• TASK GOAL
From the records below, set down exactly the lines starting with the line that contains "四健推廣 (1291, 1447)" and going on through the line that contains "Farm Profitability (35, 1729)". Nothing else is wanted.

Saved entries
/---
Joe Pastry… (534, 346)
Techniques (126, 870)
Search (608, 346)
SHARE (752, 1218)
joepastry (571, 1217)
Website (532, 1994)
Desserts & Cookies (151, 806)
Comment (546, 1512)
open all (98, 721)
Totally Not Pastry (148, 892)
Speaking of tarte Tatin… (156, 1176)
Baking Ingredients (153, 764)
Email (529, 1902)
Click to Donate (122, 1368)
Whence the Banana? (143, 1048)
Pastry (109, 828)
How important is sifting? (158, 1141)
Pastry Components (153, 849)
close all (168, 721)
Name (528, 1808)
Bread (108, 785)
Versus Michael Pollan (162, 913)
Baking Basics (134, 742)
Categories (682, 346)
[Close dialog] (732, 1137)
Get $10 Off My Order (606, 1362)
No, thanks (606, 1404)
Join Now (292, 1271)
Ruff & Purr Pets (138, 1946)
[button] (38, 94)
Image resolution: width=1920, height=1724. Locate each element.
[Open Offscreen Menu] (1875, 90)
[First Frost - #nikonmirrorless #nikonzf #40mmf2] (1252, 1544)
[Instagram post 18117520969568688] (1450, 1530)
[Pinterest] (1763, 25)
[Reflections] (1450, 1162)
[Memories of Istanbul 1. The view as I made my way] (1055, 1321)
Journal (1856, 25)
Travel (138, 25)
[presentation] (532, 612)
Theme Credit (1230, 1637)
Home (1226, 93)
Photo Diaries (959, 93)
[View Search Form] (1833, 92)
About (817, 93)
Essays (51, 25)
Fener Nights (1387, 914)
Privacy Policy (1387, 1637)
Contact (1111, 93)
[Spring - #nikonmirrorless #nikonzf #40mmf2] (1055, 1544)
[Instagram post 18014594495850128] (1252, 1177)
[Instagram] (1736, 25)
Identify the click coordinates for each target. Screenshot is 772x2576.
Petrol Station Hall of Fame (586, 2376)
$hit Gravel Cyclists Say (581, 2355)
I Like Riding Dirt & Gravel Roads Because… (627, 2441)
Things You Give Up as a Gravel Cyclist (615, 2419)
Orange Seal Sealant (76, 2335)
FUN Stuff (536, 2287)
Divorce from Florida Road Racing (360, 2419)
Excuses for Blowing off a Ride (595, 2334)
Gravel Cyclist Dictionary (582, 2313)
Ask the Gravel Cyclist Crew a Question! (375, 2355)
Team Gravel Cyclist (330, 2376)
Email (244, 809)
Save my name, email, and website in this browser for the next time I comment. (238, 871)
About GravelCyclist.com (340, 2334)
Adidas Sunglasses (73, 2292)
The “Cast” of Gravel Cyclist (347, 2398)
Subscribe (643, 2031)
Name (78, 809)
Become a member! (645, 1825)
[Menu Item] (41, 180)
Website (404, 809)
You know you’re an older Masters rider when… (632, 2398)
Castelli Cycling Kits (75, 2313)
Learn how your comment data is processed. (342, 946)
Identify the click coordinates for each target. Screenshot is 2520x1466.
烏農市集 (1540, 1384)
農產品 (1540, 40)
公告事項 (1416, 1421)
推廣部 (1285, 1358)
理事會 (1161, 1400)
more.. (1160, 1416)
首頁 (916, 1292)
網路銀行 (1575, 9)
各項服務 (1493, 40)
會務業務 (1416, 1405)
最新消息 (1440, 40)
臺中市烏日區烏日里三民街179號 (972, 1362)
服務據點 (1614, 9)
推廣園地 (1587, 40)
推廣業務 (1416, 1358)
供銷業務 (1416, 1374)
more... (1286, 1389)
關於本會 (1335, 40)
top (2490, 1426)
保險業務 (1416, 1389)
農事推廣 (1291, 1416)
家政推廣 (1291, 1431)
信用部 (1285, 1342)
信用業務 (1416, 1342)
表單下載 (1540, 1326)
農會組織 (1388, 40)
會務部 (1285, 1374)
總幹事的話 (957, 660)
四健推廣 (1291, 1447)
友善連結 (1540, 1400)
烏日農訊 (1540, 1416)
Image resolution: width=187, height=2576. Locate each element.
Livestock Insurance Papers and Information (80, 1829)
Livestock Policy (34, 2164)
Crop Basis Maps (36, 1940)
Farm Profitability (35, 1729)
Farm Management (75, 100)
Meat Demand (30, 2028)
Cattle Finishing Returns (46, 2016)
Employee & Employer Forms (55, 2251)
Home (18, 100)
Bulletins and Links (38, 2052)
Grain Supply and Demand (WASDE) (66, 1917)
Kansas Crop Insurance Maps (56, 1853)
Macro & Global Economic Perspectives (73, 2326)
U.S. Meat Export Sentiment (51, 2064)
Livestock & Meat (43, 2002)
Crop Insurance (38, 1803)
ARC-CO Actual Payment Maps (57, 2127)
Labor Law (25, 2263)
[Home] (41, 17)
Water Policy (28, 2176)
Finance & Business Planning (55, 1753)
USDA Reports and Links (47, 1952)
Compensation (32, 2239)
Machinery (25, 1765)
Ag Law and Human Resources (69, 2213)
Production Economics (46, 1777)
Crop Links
\---
• COMPLETED EXERCISE
四健推廣 (1291, 1447)
友善連結 (1540, 1400)
烏日農訊 (1540, 1416)
Image resolution: width=187, height=2576. Locate each element.
Livestock Insurance Papers and Information (80, 1829)
Livestock Policy (34, 2164)
Crop Basis Maps (36, 1940)
Farm Profitability (35, 1729)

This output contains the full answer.